[[ PAGE TEXT, beginning ]]
Premium
Sensitivity to microcystins: A comparative study in human cell lines with and without multidrug resistance phenotype
Author(s) -
Votto Ana Paula Souza,
Re Viviane Plasse,
Yunes João Sarkis,
Rumjanek Vivian Mary,
Capella Márcia Alves Marques,
Neto Vivaldo Moura,
Freitas Marta Sampaio,
Geracitano Laura Alicia,
Monserrat José María,
Trindade Gilma Santos
Publication year - 2007
Publication title -
cell biology international
Language(s) - English
Resource type - Journals
SCImago Journal Rank - 0.932
H-Index - 77
eISSN - 1095-8355
pISSN - 1065-6995
DOI - 10.1016/j.cellbi.2007.05.010
Subject(s) - phenotype , biology , dna damage , k562 cells , catalase , hepatotoxin , multiple drug resistance , oxidative stress , antioxidant , cell culture , reactive oxygen species , lipid peroxidation , microbiology and biotechnology , cell , biochemistry , chemistry , gene , toxicity , dna , drug resistance , genetics , organic chemistry
Multidrug resistance (MDR) is an obstacle in cancer treatment. An understanding of how tumoral cells react to oxidants can help us elucidate the cellular mechanism involved in resistance. Microcystins are cyanobacteria hepatotoxins known to generate oxidative stress. The aim of this study was to compare the sensitivity to microcystins of human tumoral cell lines with (Lucena) and without (K562) MDR phenotype. Endpoints analyzed were effective microcystins concentration to 50% of exposed cells (EC 50 ), antioxidant enzyme activity, lipid peroxidation, DNA damage, reactive oxygen species (ROS) concentration, and tubulin content. Lucena were more resistant and showed lower DNA damage than K562 cells ( P < 0.05). Although microcystins did not alter catalase activity, a higher mean value was observed in Lucena than in K562 cells. Lucena cells also showed lower ROS concentration and higher tubulin content. The higher metabolism associated with the MDR phenotype should increase ROS concentration and make for an improved antioxidant defense against the toxic effects of microcystins.
[[ PAGE TEXT, end ]]
### TASK BRIEF
Answer these questions from the page on microcystin sensitivity:
1. In what year was the study published?
2. Which of the two cell lines has the multidrug resistance phenotype?
3. Which enzyme showed a higher mean activity in Lucena cells than in K562 cells?
The entries that come after the page on microcystin sensitivity are not needed here.
[[ STORED DATA, beginning ]]
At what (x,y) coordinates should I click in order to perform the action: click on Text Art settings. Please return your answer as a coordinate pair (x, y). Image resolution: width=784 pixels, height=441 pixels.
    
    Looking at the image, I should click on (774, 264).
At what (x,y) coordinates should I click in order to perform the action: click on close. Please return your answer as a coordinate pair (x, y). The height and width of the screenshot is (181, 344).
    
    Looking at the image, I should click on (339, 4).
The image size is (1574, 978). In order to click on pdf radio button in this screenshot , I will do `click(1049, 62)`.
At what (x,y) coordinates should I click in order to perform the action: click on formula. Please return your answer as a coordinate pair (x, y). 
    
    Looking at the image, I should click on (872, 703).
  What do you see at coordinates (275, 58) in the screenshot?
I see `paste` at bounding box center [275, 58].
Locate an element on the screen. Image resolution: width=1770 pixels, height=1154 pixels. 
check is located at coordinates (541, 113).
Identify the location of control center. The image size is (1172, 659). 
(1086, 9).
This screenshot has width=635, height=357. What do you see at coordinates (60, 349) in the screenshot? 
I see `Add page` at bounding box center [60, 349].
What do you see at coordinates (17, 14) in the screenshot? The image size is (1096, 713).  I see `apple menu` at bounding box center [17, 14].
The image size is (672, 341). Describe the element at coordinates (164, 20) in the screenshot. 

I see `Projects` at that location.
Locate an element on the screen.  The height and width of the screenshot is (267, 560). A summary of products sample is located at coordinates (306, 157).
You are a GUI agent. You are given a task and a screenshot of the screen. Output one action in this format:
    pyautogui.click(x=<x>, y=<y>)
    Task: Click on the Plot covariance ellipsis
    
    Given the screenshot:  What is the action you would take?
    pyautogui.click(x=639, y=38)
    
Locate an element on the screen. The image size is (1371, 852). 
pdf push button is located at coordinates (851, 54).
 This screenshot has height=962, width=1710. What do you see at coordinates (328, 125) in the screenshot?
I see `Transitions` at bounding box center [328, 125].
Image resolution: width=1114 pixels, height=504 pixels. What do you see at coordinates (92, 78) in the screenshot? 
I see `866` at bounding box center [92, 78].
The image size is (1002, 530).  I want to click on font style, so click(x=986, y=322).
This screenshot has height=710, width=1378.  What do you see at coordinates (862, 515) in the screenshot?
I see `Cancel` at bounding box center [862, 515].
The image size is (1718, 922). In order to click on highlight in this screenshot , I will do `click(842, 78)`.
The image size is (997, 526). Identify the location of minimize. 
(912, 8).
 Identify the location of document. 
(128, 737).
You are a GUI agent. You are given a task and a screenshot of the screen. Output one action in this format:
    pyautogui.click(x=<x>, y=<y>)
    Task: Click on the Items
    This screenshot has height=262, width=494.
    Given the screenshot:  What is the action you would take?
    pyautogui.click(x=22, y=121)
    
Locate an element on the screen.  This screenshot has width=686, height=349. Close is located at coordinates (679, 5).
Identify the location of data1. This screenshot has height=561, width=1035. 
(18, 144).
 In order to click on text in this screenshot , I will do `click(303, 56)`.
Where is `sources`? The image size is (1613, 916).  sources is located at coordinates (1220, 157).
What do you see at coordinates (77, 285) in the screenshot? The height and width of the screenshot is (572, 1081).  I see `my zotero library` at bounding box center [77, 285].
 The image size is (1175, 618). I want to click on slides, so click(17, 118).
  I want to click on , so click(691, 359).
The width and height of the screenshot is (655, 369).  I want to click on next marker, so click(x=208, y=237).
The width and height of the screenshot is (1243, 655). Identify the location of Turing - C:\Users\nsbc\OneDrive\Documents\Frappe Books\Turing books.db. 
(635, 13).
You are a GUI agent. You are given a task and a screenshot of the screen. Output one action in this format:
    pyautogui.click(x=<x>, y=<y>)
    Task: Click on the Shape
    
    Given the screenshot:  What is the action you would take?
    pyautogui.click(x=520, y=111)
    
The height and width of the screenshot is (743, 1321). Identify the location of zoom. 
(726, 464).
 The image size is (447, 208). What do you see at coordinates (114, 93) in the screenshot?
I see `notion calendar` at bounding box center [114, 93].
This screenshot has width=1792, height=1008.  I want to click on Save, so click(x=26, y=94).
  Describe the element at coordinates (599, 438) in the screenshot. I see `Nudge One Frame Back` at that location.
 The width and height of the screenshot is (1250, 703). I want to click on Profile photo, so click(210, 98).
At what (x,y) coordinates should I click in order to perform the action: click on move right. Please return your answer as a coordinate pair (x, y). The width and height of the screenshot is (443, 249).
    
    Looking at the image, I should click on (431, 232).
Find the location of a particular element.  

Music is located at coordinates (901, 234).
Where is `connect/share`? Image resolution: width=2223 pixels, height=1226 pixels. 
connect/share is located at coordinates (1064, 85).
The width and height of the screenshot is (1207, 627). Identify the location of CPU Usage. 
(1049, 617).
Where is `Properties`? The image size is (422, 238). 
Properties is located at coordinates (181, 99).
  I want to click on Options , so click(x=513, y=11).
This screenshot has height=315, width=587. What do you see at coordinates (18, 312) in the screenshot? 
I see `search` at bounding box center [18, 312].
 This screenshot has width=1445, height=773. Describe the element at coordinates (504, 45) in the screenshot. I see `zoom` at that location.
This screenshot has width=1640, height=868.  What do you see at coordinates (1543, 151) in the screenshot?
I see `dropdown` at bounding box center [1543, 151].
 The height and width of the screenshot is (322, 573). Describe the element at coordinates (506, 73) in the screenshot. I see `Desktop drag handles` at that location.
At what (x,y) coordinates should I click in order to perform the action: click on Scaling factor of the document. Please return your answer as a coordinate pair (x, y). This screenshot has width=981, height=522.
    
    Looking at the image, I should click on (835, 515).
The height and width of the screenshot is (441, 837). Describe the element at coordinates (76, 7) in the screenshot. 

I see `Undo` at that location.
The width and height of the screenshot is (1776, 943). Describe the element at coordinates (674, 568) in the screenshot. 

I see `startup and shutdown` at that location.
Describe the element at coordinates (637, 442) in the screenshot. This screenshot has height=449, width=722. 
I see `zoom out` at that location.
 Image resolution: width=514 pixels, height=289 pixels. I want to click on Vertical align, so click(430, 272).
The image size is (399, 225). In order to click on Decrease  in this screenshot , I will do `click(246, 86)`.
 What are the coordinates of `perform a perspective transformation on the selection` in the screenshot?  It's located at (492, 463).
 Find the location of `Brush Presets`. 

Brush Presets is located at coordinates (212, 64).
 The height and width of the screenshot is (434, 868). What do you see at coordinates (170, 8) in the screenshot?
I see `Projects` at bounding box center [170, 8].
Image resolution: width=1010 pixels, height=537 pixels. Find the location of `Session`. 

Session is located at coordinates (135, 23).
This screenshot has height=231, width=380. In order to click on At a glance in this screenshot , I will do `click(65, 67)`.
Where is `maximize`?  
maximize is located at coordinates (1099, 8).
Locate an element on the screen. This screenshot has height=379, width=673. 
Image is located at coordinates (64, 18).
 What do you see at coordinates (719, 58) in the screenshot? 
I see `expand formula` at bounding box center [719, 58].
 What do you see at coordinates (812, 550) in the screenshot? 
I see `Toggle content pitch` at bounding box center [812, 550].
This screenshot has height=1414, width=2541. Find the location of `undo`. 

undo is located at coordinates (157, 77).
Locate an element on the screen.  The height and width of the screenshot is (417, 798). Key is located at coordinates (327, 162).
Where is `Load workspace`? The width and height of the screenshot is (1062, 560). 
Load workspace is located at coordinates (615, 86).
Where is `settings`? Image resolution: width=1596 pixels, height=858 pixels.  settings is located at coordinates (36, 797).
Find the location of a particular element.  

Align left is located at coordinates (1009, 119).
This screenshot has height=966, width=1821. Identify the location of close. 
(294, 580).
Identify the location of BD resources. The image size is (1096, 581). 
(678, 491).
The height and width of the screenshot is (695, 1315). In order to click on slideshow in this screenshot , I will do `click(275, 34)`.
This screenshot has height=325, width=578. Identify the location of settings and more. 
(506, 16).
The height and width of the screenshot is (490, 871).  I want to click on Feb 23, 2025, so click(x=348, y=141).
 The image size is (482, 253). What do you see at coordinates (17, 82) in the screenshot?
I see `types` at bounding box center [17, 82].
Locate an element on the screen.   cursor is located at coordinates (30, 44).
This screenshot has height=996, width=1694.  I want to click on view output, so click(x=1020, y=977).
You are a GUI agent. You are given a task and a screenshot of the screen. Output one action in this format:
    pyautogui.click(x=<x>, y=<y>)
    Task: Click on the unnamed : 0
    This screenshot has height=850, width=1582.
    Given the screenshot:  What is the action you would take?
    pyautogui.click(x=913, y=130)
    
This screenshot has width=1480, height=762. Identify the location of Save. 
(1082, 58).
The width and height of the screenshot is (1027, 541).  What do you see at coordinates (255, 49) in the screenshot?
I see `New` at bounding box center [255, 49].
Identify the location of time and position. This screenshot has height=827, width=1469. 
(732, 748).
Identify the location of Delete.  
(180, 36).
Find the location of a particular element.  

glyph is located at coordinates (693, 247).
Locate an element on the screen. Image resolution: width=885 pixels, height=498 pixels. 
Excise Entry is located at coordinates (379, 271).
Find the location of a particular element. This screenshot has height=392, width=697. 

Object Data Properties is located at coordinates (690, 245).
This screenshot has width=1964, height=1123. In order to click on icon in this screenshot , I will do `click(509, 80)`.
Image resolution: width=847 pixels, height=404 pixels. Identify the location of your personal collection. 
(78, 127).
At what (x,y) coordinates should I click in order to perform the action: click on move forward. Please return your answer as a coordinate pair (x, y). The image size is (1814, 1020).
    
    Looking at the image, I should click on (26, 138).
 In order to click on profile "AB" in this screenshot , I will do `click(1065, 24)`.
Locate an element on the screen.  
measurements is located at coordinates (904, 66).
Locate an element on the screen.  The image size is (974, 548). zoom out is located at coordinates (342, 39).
[[ STORED DATA, end ]]
### WRITTEN ANSWER
1. 2007
2. Lucena
3. Catalase